=== Section Start ===

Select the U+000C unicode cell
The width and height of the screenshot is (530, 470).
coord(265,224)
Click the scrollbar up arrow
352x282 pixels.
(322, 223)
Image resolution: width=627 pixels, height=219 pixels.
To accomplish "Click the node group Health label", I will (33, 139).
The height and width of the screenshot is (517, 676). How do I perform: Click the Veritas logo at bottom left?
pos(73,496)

=== Section End ===
=== Section Start ===

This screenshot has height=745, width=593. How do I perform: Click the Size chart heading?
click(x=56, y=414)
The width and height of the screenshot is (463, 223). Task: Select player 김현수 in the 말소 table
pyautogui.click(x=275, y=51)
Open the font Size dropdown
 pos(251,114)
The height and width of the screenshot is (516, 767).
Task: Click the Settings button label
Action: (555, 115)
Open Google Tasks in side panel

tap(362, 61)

=== Section End ===

Look above for the line holding "Select the U+000C unicode cell" and the line holding "Image resolution: width=627". Retype both, and every line between them, word for word and nothing else.

RESPONSE |
Select the U+000C unicode cell
The width and height of the screenshot is (530, 470).
coord(265,224)
Click the scrollbar up arrow
352x282 pixels.
(322, 223)
Image resolution: width=627 pixels, height=219 pixels.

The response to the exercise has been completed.